GIVEN INSTRUCTION: Copy out the material below line for line, with no changes.

DATASET RECORDS:

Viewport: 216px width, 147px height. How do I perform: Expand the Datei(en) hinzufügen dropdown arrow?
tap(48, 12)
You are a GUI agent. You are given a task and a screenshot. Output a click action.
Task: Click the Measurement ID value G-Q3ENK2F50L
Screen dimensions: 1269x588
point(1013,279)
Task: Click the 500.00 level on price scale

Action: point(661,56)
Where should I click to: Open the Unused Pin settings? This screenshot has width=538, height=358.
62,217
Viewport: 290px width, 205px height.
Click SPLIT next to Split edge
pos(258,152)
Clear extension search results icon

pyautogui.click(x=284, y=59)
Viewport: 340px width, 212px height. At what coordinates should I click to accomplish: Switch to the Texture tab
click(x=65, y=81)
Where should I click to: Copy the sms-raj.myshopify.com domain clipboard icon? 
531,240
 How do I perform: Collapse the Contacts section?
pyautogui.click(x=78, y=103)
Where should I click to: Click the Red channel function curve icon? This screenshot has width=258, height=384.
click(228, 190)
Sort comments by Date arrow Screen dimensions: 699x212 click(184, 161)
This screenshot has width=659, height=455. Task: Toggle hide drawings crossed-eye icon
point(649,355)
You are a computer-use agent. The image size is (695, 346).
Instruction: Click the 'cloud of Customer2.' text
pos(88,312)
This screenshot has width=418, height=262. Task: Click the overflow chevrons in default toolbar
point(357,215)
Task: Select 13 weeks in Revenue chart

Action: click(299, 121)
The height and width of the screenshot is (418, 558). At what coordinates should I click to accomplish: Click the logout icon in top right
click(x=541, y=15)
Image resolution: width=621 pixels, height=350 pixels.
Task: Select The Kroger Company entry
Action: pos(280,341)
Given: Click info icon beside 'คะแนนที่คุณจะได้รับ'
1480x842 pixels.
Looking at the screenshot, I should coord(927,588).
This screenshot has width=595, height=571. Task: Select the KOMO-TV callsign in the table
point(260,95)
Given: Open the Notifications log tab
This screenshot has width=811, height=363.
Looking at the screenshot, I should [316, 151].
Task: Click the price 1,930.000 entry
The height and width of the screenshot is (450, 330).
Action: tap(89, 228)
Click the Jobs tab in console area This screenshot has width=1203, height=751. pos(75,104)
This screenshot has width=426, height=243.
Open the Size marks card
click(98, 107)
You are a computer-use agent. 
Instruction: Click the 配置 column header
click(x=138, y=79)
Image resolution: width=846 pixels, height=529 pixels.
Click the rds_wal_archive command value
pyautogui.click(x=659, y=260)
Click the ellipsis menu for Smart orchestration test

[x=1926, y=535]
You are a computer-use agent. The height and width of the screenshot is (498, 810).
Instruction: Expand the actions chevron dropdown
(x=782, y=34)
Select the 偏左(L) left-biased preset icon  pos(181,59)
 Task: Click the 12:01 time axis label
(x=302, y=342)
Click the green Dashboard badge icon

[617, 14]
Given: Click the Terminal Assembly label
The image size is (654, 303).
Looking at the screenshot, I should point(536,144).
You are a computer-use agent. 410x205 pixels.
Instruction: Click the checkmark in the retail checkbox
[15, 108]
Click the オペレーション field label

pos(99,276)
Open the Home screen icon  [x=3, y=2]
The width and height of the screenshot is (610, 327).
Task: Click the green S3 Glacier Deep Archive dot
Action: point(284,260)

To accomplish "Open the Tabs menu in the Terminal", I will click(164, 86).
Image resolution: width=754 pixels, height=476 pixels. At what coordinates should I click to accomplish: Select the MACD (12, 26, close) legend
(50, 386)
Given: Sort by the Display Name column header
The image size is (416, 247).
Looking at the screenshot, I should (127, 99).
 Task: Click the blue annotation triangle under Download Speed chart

TASK SOLUTION:
Viewport: 216px width, 147px height. How do I perform: Expand the Datei(en) hinzufügen dropdown arrow?
tap(48, 12)
You are a GUI agent. You are given a task and a screenshot. Output a click action.
Task: Click the Measurement ID value G-Q3ENK2F50L
Screen dimensions: 1269x588
point(1013,279)
Task: Click the 500.00 level on price scale

Action: point(661,56)
Where should I click to: Open the Unused Pin settings? This screenshot has width=538, height=358.
62,217
Viewport: 290px width, 205px height.
Click SPLIT next to Split edge
pos(258,152)
Clear extension search results icon

pyautogui.click(x=284, y=59)
Viewport: 340px width, 212px height. At what coordinates should I click to accomplish: Switch to the Texture tab
click(x=65, y=81)
Where should I click to: Copy the sms-raj.myshopify.com domain clipboard icon? 
531,240
 How do I perform: Collapse the Contacts section?
pyautogui.click(x=78, y=103)
Where should I click to: Click the Red channel function curve icon? This screenshot has width=258, height=384.
click(228, 190)
Sort comments by Date arrow Screen dimensions: 699x212 click(184, 161)
This screenshot has width=659, height=455. Task: Toggle hide drawings crossed-eye icon
point(649,355)
You are a computer-use agent. The image size is (695, 346).
Instruction: Click the 'cloud of Customer2.' text
pos(88,312)
This screenshot has width=418, height=262. Task: Click the overflow chevrons in default toolbar
point(357,215)
Task: Select 13 weeks in Revenue chart

Action: click(299, 121)
The height and width of the screenshot is (418, 558). At what coordinates should I click to accomplish: Click the logout icon in top right
click(x=541, y=15)
Image resolution: width=621 pixels, height=350 pixels.
Task: Select The Kroger Company entry
Action: pos(280,341)
Given: Click info icon beside 'คะแนนที่คุณจะได้รับ'
1480x842 pixels.
Looking at the screenshot, I should coord(927,588).
This screenshot has width=595, height=571. Task: Select the KOMO-TV callsign in the table
point(260,95)
Given: Open the Notifications log tab
This screenshot has width=811, height=363.
Looking at the screenshot, I should [316, 151].
Task: Click the price 1,930.000 entry
The height and width of the screenshot is (450, 330).
Action: tap(89, 228)
Click the Jobs tab in console area This screenshot has width=1203, height=751. pos(75,104)
This screenshot has width=426, height=243.
Open the Size marks card
click(98, 107)
You are a computer-use agent. 
Instruction: Click the 配置 column header
click(x=138, y=79)
Image resolution: width=846 pixels, height=529 pixels.
Click the rds_wal_archive command value
pyautogui.click(x=659, y=260)
Click the ellipsis menu for Smart orchestration test

[x=1926, y=535]
You are a computer-use agent. The height and width of the screenshot is (498, 810).
Instruction: Expand the actions chevron dropdown
(x=782, y=34)
Select the 偏左(L) left-biased preset icon  pos(181,59)
 Task: Click the 12:01 time axis label
(x=302, y=342)
Click the green Dashboard badge icon

[617, 14]
Given: Click the Terminal Assembly label
The image size is (654, 303).
Looking at the screenshot, I should point(536,144).
You are a computer-use agent. 410x205 pixels.
Instruction: Click the checkmark in the retail checkbox
[15, 108]
Click the オペレーション field label

pos(99,276)
Open the Home screen icon  [x=3, y=2]
The width and height of the screenshot is (610, 327).
Task: Click the green S3 Glacier Deep Archive dot
Action: point(284,260)

To accomplish "Open the Tabs menu in the Terminal", I will click(164, 86).
Image resolution: width=754 pixels, height=476 pixels. At what coordinates should I click to accomplish: Select the MACD (12, 26, close) legend
(50, 386)
Given: Sort by the Display Name column header
The image size is (416, 247).
Looking at the screenshot, I should (127, 99).
 Task: Click the blue annotation triangle under Download Speed chart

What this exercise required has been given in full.